▶ [DATA FOR ANALYSIS]
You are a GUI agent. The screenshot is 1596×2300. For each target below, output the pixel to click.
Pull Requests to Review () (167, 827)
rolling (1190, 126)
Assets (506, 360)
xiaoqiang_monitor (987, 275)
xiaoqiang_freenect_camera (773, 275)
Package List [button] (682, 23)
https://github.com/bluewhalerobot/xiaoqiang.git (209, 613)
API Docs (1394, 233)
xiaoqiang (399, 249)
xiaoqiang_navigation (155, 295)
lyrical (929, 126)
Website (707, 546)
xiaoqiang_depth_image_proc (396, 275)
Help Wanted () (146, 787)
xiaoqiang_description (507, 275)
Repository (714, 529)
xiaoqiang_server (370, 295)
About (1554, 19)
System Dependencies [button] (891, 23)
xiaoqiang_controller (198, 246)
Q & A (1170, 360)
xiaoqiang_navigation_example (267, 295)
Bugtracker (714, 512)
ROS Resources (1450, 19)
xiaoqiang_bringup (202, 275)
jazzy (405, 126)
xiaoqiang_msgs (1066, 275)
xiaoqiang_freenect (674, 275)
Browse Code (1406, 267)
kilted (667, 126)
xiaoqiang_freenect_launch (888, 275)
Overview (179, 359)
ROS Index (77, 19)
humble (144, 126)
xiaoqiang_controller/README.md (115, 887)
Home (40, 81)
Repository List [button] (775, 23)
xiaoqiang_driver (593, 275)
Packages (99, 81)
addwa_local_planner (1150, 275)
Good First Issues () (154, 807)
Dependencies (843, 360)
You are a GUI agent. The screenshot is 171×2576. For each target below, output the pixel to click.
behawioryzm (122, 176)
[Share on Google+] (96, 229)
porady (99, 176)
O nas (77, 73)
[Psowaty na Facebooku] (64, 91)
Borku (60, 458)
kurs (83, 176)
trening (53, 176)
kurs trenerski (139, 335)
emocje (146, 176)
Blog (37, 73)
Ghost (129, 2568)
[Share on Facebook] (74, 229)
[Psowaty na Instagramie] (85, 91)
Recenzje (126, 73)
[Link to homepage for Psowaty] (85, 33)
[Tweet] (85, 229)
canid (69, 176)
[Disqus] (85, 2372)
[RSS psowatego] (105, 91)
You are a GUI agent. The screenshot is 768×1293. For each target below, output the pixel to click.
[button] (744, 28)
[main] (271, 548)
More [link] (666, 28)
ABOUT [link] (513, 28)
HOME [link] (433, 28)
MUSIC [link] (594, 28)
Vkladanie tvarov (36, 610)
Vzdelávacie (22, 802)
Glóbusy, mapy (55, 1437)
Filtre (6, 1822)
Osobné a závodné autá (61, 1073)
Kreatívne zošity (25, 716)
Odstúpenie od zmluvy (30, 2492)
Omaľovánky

▶ [ABOUT THIS EXERCISE] The word "Repository" appears in some lines above. Return every one of those lines.

▶ [RESULT]
Repository (714, 529)
Repository List [button] (775, 23)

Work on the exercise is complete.